Константин Писаренко - Тайны дворцовых переворотов
Вот так завершился в российской столице последний дворцовый переворот XVIII века. Нам же остается лишь пролить свет на еще одну темную сторону данной трагедии и реабилитировать незаслуженно оклеветанную историками женщину, якобы пытавшуюся перехватить у сына власть. Никто из мемуаристов – непосредственных свидетелей драмы – о том ничего не знает. Только А. Ф. Ланжерон со слов великого князя Константина Павловича да М. А. Фонвизин с А. Чарторижским, не упоминая источника, обвинили Марию Федоровну в постыдном намерении заработать политический капитал на смерти мужа. Однако иная картина вырисовывается, если читать тех, кто или участвовал в событиях, или по горячим следам общался с очевидцами: А. Коцебу, практически досконально по крупицам реконструировавшего хронику гибели Павла I; Л. Бенигсена, говорившего с государыней; императрицу Елизавету Алексеевну (письмо к матери от 13/25 марта), сопровождавшую всю ночь августейшую свекровь; Д. Х. Ливен – жену сына влиятельной статс-дамы царицы Шарлоты Карловны Ливен. Последняя по просьбе Палена разбудила госпожу и после также обреталась возле нее.

ПРЕДОСТАВЛЕННЫЕ СТРОКИ:
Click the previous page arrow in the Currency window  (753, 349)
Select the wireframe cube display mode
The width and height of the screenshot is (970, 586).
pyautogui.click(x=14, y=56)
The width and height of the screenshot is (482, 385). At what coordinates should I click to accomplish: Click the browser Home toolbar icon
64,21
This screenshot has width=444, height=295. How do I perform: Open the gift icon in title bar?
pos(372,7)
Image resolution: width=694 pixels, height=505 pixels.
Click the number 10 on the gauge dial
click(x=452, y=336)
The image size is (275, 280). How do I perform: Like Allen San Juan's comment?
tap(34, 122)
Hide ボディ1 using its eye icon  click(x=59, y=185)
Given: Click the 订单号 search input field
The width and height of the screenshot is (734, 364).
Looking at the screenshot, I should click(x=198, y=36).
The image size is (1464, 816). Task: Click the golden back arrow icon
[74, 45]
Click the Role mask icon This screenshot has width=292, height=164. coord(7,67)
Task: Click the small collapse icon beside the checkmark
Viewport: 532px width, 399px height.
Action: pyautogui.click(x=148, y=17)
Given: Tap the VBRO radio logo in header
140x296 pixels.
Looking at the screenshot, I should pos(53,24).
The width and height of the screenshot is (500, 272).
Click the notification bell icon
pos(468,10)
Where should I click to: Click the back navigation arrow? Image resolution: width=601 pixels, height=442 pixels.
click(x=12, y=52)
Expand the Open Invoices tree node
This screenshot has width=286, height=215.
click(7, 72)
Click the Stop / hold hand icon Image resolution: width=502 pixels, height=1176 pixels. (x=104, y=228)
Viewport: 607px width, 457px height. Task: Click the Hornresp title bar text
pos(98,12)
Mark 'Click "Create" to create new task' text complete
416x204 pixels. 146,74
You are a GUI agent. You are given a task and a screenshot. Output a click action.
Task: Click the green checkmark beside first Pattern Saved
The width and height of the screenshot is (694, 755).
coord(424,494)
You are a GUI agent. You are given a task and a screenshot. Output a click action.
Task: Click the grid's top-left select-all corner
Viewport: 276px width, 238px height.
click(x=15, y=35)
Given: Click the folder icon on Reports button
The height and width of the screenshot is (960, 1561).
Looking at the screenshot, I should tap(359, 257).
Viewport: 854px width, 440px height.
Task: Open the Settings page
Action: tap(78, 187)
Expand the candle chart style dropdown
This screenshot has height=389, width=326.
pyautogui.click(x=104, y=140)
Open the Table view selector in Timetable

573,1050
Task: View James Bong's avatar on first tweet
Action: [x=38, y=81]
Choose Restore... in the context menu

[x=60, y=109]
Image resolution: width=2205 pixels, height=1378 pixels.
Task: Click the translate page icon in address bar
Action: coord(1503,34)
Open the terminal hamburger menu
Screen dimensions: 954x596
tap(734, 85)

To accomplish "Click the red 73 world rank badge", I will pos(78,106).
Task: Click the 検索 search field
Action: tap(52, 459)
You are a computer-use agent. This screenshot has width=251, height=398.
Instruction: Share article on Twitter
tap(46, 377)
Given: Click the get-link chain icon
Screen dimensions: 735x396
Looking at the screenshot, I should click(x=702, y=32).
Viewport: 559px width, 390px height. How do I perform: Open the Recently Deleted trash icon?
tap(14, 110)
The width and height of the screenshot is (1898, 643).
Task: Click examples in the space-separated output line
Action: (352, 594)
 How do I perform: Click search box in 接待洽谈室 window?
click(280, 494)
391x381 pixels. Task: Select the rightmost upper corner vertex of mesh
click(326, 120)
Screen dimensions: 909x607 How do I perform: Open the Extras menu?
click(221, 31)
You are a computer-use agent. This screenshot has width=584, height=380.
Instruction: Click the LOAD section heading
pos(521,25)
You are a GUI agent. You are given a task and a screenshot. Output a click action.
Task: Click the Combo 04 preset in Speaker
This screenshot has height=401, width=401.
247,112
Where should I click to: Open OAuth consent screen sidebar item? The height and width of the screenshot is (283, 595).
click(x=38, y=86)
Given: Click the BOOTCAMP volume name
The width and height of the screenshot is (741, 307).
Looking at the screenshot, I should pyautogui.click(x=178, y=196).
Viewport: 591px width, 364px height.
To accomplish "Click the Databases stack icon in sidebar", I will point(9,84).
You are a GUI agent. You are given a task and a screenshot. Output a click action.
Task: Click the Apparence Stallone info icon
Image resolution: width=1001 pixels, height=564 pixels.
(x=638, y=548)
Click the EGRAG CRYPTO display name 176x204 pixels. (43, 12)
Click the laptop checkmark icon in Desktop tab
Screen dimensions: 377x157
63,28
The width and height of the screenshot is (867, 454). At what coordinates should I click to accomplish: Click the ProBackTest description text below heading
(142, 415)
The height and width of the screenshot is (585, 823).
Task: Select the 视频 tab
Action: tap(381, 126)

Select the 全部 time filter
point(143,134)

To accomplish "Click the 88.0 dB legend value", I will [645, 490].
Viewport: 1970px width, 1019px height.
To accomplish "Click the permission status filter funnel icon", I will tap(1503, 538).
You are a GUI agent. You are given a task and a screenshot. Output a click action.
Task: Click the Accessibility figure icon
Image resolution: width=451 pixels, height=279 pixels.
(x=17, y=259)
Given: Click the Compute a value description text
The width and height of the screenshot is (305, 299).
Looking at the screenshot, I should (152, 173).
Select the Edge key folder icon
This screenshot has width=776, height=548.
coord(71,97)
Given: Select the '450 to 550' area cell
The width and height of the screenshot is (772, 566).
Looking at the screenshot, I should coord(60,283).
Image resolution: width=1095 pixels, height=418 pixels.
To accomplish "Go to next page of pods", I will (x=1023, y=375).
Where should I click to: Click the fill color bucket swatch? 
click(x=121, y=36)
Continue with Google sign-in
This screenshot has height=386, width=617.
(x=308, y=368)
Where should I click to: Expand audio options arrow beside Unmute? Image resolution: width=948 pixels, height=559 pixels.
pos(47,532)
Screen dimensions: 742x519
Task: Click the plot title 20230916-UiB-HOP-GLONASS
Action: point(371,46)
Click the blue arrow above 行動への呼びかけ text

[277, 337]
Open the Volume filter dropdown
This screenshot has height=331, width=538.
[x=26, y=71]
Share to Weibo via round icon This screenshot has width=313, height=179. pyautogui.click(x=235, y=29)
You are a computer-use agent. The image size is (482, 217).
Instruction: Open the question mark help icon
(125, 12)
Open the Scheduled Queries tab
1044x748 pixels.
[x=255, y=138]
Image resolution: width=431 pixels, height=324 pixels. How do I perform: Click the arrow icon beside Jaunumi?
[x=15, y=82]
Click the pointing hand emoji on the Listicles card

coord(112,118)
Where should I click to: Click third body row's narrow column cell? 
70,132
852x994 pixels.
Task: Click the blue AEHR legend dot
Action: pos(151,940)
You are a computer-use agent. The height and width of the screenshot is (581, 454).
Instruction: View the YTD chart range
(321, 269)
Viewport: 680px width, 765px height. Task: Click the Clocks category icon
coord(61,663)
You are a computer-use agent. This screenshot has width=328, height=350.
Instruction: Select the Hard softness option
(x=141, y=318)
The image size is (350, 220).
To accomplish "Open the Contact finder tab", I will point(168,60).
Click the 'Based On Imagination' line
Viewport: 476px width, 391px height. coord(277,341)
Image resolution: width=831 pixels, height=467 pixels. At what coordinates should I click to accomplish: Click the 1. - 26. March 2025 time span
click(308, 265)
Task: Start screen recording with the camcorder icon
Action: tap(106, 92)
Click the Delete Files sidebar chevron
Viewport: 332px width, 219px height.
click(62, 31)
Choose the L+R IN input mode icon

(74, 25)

ЗАДАНИЯ ДЛЯ РАБОТЫ:
**A)** Объясните, почему автор отрывка о перевороте считает обвинение Марии Федоровны в попытке перехватить власть у сына незаслуженным. Ответ дайте в одном–трех предложениях.
**B)** Ответьте на вопросы по отрывку о перевороте:
(i) Со слов кого писал о Марии Федоровне А. Ф. Ланжерон?
(ii) Кому и когда написала письмо императрица Елизавета Алексеевна?
(iii) По чьей просьбе Шарлота Карловна Ливен разбудила свою госпожу?
**C)** Допишите следующую часть отрывка о перевороте, начав сразу после его последнего предложения.

ОТВЕТЫ ПО ЗАДАНИЯМ:
**A)** Никто из мемуаристов, непосредственно видевших эти события, о таком намерении ничего не сообщает. Обвинение выдвинули только А. Ф. Ланжерон со слов великого князя Константина Павловича и М. А. Фонвизин с А. Чарторижским, которые не указали источника. Те, кто участвовал в событиях или по горячим следам общался с очевидцами, рисуют иную картину.

**B)**
(i) Со слов великого князя Константина Павловича.
(ii) Своей матери, 13/25 марта.
(iii) По просьбе Палена.

**C)**
Вот эти свидетели единодушно утверждают, что вдова не кричала солдатам: «Я хочу править!», а целую ночь на коленях умоляла караульных дать ей возможность проститься с убитым мужем. Сперва императрица постаралась преодолеть семеновский заслон на своей половине. Не добившись заветной цели здесь, она обежала комнаты супруга с другой стороны и обратилась с той же мольбой к преображенцам, стоявшим в библиотеке. Гренадеры Марина ничем не смогли помочь несчастной женщине. Разве что предложили выпить стакан воды, дабы хоть немного успокоиться. Затем Мария Федоровна пробовала не без угроз и проклятий убедить Бенигсена снять запрет на вход в кабинет мужа. Напрасно. Тогда-то государыня и прибегла к более сильному средству воздействия: отказалась признать сына императором, о чем тут же доложили Александру Павловичу.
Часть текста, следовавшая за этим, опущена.